Dilşa K: Harfleri öğrenmesi dert, telaffuzu ayrı bir dert. Böyle yürümüyor herkes farkında. Biriyle ilgilenirken diğer çocuğumun dersi başlıyor. Onu takip etmek imkânsız. Bir sene boşuna kayıp gidiyor. Ama elden bir şey gelmiyor.
BAKAN SELÇUK: ÖĞRENECEKLER
Millî Eğitim Bakanı Selçuk, uzaktan eğitim sürecinde çocuklarının okuma yazmayı öğrenemeyeceğinden endişe duyan velilere seslenmişti. Selçuk şunları söylemişti: ‘Bak arkadaşın okudu, sen geç kaldın, bak şu ne güzel yazıyor’ demeyin. Benim bu yılki birinci sınıf çocuklarım da okuma yazmayı normal zamandaki gibi öğrenecekler. Kimi uzaktan eğitimle kimi yüz yüze… Kimi erken kimi geç… Kimi takılarak kimi akıcı… Ama öğrenecekler.
BUNLARA DİKKAT!
Okuma yazma sabır isteyen bir süreç
∂ Çocuğa harf öğretimini sadece öğretmen yapmalı. Veliler kesinlikle harf öğretmemeli. Çünkü oluşabilecek en küçük yanlış öğrenme, ileride önemli problemlere yol açabilir.
∂ Sınıflarda çocukların öğrenmelerini pekiştirecek panolar kullanılır. Okul ortamı olmadığı için bu fonksiyonu yerine getirecek ortamlar oluşturabilirsiniz.

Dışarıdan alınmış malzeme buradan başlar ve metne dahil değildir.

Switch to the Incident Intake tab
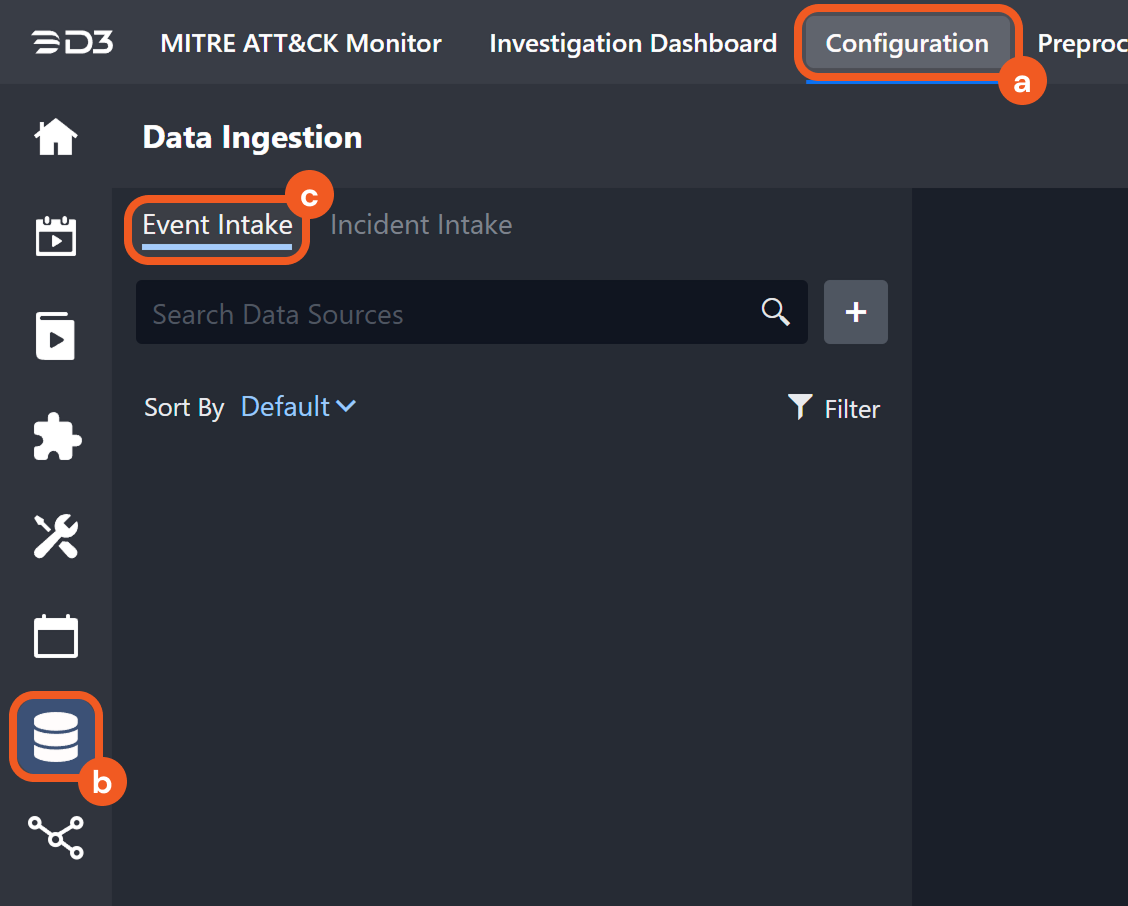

∂ Çocuğunuzun öğrendiği harflerden oluşan hece, kelime ve cümle okumaları yapın.
∂ Okuma yazma sabır isteyen zorlu bir süreç. En küçük bir sabırsızlık veya acelecilik, çocuğun motivasyonunun kırılmasına sebep olabilir, okuma yazmadan soğuyabilir.